29 September 1792: bored in Paris

Paris, ce samedi

…Tout est ici fort tranquille, mais je désire que mes affaires se terminent bientôt… Je dîne tous les jours chez le restaurateur sans être restauré ; je me couche au lieu de souper ; et comme je ne m’occupe ici que d’une seule affaire, je trouve les soirées fort ennuyeuses. Paris a l’air d’une petite ville de province : quelques fiacres, quelques patrouilles, pas une figure de connaissance. (…)

Les mauvais patriotes répandent ici que les Prussiens sont à Ay et à Reims, pour arriver à Paris sous quinze jours, comme s’ils étoient assez imbéciles pour venir provoquer 700.000 hommes libres qui sauroient les pulvériser en 24 heures, ainsi que tous leurs rois et leurs généraux. On travaille ici aux fossés et au camp sans relâche. Tous les citoyens, sans relâche.
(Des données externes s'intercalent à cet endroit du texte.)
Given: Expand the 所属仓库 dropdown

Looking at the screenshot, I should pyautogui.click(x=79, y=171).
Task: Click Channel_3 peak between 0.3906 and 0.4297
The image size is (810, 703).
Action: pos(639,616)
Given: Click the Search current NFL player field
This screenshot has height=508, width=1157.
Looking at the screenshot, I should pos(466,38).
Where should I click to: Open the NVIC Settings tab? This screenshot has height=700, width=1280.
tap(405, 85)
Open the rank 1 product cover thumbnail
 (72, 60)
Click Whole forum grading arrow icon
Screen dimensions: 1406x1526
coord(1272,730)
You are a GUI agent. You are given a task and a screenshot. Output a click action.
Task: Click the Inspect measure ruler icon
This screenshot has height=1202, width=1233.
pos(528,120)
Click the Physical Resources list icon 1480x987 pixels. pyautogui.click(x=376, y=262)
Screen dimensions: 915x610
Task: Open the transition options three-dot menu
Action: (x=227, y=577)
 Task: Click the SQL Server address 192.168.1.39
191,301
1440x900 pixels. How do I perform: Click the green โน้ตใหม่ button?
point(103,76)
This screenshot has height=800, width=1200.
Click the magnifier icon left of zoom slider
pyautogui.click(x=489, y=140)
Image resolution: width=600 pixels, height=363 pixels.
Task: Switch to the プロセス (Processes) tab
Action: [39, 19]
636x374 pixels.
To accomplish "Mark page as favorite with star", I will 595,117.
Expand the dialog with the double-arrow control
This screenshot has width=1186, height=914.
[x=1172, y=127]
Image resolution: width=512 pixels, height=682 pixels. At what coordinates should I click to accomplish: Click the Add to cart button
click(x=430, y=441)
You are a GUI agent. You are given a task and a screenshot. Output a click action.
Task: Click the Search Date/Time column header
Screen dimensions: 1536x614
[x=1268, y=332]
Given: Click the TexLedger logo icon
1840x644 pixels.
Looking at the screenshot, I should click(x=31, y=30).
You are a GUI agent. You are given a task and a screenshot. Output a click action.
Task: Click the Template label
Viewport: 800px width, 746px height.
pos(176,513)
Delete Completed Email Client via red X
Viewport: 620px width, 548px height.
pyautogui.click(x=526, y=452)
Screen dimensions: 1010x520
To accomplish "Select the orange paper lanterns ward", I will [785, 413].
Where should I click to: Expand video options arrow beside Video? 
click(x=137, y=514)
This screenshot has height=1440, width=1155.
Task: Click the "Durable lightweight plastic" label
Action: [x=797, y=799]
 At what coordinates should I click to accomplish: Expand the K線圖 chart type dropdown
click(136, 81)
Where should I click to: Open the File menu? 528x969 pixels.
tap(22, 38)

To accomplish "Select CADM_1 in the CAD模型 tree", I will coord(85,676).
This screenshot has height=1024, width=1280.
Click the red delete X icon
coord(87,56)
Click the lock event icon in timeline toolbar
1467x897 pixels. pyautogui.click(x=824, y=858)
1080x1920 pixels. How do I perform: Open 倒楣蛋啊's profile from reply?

Tous les citoyens, sans distinction, sont commandés pour aller y bêcher la terre, et il y a là des officiers qui, la canne à la main, font fort bien travailler les paresseux payés ou non payés.

De Paul-Pierre Kolly à Mme Renaud, sa cousine, à Boulogne-sur-Mer, dans Pierre de Vaissière, Lettres d’« aristocrates ». La Révolution racontée par des correspondances privées. 1789-1794 (Paris, 1907), p. 565-566.